Rucker Johnson, University of California, Berkeley


The Supreme Court issued three decisions in the early 1990s that dramatically altered the legal basis for court-ordered desegregation (1991 Board of Education of Oklahoma City v. Dowell ruling (498 U.S. 237); 1992 Freeman v. Pitts decision (503 U.S. 467); 1995 Missouri v. Jenkins (515 U.S. 70)). These decisions collectively made it easier to terminate court-mandated plans, and more than half of all districts ever under court-ordered desegregation have been released from court oversight.

 Recent research has shown the integrative effects of court-ordered desegregation plans erode following the end of the plan, as dismissal causes a gradual, moderate increase in segregation levels (Reardon et al., 2011; Lutz, 2011; Clotfelter, Ladd, Vigdor, 2006). In 1972, 25% of black students in the South attended schools in which more than 90% of students are minorities; in districts released from desegregation court orders between 1990-2011, 53% of black students now attend such schools. This de facto `re-segregation’ has the potential to worsen racial attitudes and partially unwind the documented benefits that have been found to stem from the earlier waves of desegregation (Johnson, 2016). However, the end of race-based busing not only changed schools’ racial composition, but was also often accompanied by increasesin district resource allocation to schools in high poverty, minority neighborhoods. There is evidence that dismissed school districts sometimes engage in capital investment in minority neighborhoods, which has mitigated negative impacts on minority students. Districts often paired the new student assignment policy with programs to provide additional funds for lower student-teacher ratios, school renovation projects, learning equipment and supplies, and bonuses for teachers in high poverty schools to attempt to prevent the flight of effective teachers from inner city schools (Mickelson, Smith and Southworth 2009). Southern school districts have taken compensatory actions (investments in poorly performing neighborhood schools) to blunt the impact of dismissal on black students.

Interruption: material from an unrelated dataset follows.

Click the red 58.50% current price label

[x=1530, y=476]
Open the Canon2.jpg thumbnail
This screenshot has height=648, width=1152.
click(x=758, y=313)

This paper combines this comprehensive data on the timing of court releases from desegregation plans of more than 200 school districts that occurred since 1990 (obtained from Reardon et al.) with nationally-representative longitudinal micro data of children born since 1980 followed through 2015. In particular, I use the geocoded Panel Study of Income Dynamics and its Child Development Supplement (PSID-CDS) and the National Longitudinal Study of Adolescent to Adult Health (Add-Health) matched to children’s school and neighborhood characteristics and school desegregation policy variables. Using an event study framework and difference-in-difference model, I examine the impacts of the termination of mandated desegregation plans on academic achievement outcomes, including cognitive test scores, high school graduation rates, educational attainment, and non-cognitive behavioral outcomes and racial attitudes, separately by race. Preliminary results show that the increased allocation of school resources to those in high poverty, minority neighborhoods following the release of continued court oversight actually served to mitigate the potential negative impacts of resegregation on black student achievement.